A first part is build in Pharo (building snapshots from Monticello), and a second part in build with our java software and build the history file. We can export xml, sql or swipl, which allows us to build prolog queries.
Here (http://code.google.com/p/harmony/wiki/VPraxis) is a tutorial for the java VPraxis. For Smalltalk, I am working on it.
I generated the current Mondrian history in a swipl format, available here: http://dl.dropbox.com/u/7739334/MondrianHistorySwipl.zip An important point is that we do not into account the multiple branches (it is a current work :) ). So, when there are multiple branches, for now, we check were is the merge and we "ignore the multiple branches".
Now, for your question, we create a script: http://dl.dropbox.com/u/7739334/mondrianScript.txt Using swi-prolog (http://www.swi-prolog.org/) , you can call, in this script, the method moreN(L, 10).
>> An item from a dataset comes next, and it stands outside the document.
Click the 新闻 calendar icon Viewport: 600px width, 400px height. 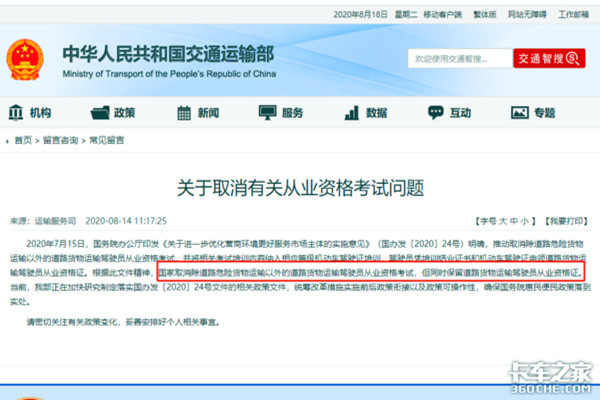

For the package Mondrian-Layout, it returns: L = [id_MOAbstractGraphLayout, id_MOCircleLayout, id_MOSugiyamaLayout]. Which are the three classes that have changed more that 10 times.
For now, I am working on packaging all the things together. But if you have some other requests, do not hesitate to ask me :)
Cheers, Jannik
On Nov 24, 2011, at 14:05 , Alexandre Bergel wrote:
Having a reification in Moose of 100 versions of Mondrian for example :-)
Just answering the question 'Which classes and methods of Mondrian have changed more than 10 times since the day Mondrian was born?' cannot be easily done without a lot of memory
Alexandre
On 24 Nov 2011, at 03:27, Francois Stephany wrote:
I'm wondering: how big is a dataset > 500MB ? I've no idea how big it is. Alex, what is your use case (in practice!) for more than 500MB?
On 23/11/11 18:25, Igor Stasenko wrote:
It is problematic, and requires different memory management than we currently have. I think if you need really big data sets, then use gemstone, which is developed to deal with that specifically.